MARCH/APRIL 2003 (Vol. 20, No. 2) pp. 8-11
0740-7459/03/$31.00 © 2003 IEEE
Published by the IEEE Computer Society
Published by the IEEE Computer Society
Benchmarks Are a Tricky Thing
|REQUIREMENTS AREN'T THE WHOLE PICTURE—OR PLAY|
PDFs Require Adobe Acrobat
I agree with the conclusion that Michael H. Lutz and Phillip A. Laplante draw in their article "C# and the .NET Framework: Ready for Real Time?" (Jan./Feb. 2003): "C# and .NET might be appropriate for some soft and firm real-time systems" but "are not appropriate for hard real-time systems." But it seems to me that more benchmarking work needs to be done to validate this conclusion.
The memory benchmark described in this article allocates and frees a linked list of 5,000 nodes in which the size of each node follows this progression: 2,500, 2,500, 5,000, 5,000, 7,500, 7,500, 10,000, 10,000, … , 57,500, 57,500, 60,000, 60,000.
Now, one of the things I've learned about benchmarking is that the conclusions drawn from a benchmark are only as strong as the benchmark's design. So the question I have been asking myself after reading the article is "How well does this benchmark reflect real-time systems' memory operations?"
This is, of course, an impossible question to answer, because no two real-time systems have exactly the same memory allocation behavior. In fact, some real-time systems allocate all their memory at the start and never free their memory until they shut down. Bearing that in mind, I have a few ruminations about the possible limitations of the benchmark presented.

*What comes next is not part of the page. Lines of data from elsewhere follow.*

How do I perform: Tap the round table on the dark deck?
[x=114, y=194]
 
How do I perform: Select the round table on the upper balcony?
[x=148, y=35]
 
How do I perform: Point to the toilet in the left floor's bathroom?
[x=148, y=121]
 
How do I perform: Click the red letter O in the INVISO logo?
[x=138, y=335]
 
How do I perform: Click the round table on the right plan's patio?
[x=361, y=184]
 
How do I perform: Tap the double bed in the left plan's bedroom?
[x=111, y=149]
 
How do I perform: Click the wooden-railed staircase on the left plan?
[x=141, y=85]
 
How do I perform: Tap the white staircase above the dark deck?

I am not a real-time expert, but I understand that the "average program" does lots of small memory allocations (less than 100 bytes each) and comparatively few larger ones (more than 100 bytes). Also, most memory allocations are short-lived, and comparatively few are longer-lived. And, in fact, modern garbage-collecting memory systems are designed to take these behavior patterns into account (for example, "generational" garbage collection).
In contrast, the allocation sizes used in this benchmark are quite large compared to the "average program"—and they are all short-lived. So, this benchmark might produce apparent results that are quite different from real-world (or in this case, real-time) results.
For example, did you know that Microsoft .NET's memory allocation system allocates objects that are larger than 20,000 bytes in their own separate heap? This allows them to be treated differently than objects in the normal heap (that is, memory is never compacted in the large memory heap). Consider that, in this benchmark, two-thirds of the memory allocations are over 20,000 bytes in size. Do you think this will have an effect on the memory allocation performance? It seems likely to me that it would—but it's hard to say for sure without running a new set of benchmarks.
Another concern I have is that the direct comparison of the C memory allocator and the .NET memory system is a tricky business. To some extent, we are comparing "apples and oranges" here. In particular, the .NET Framework zeroes all allocated memory before returning it, whereas C does not (assuming that this benchmark called malloc and not calloc). This will directly cause some of the nonlinear behavior shown in the graph (Figure 3 in the article), because allocating increasingly larger amounts of memory per object means zeroing more memory per allocation. Thus, much of the increasing time per object shown in Figure 3 might be due not to memory allocation and freeing per se but to the time spent zeroing the increasingly large memory blocks.
Thus, this benchmark tests the C library's ability to allocate and free memory against the .NET Framework's ability to allocate, free, and zero memory. This is not a fair comparison. To compare "apples and apples," it would be interesting to run the C version of the test with calloc instead of malloc.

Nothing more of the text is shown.